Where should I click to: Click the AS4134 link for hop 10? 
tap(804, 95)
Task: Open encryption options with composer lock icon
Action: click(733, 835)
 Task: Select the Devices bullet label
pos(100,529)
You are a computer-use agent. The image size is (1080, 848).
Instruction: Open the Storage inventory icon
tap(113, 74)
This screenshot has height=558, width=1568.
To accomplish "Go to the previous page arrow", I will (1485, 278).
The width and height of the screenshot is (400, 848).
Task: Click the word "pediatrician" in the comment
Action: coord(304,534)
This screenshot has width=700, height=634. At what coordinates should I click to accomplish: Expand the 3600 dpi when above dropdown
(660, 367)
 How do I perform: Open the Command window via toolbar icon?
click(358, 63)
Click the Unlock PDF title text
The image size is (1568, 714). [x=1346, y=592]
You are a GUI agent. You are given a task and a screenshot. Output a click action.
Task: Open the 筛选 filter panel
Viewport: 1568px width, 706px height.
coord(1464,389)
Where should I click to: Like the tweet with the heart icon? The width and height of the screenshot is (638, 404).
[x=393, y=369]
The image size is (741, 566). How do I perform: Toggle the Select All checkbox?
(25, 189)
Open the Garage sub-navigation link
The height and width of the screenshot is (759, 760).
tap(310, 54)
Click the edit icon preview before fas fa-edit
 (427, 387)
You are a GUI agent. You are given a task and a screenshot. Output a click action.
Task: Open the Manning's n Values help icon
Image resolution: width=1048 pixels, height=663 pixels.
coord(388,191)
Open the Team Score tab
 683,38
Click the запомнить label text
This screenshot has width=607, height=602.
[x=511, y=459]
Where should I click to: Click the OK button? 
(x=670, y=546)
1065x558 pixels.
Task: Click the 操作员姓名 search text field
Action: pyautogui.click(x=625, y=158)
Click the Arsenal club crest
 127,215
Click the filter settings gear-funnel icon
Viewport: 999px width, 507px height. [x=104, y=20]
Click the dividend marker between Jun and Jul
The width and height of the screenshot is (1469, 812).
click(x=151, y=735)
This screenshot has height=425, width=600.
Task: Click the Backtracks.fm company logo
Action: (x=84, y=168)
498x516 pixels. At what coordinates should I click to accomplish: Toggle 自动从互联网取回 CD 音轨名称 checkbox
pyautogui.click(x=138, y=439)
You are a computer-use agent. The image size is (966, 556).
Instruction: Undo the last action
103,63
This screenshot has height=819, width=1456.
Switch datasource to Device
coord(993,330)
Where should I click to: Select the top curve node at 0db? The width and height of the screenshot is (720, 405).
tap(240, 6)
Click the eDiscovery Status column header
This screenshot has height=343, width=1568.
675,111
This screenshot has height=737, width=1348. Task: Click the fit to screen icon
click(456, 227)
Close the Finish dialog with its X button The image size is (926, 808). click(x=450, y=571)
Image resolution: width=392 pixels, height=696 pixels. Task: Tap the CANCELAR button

___

> _What you will do_:
Copy out the lines word for word, starting with the line with "This screenshot has height=819, width=1456." and going on through the line with "click(456, 227)".

> _Written response_:
This screenshot has height=819, width=1456.
Switch datasource to Device
coord(993,330)
Where should I click to: Select the top curve node at 0db? The width and height of the screenshot is (720, 405).
tap(240, 6)
Click the eDiscovery Status column header
This screenshot has height=343, width=1568.
675,111
This screenshot has height=737, width=1348. Task: Click the fit to screen icon
click(456, 227)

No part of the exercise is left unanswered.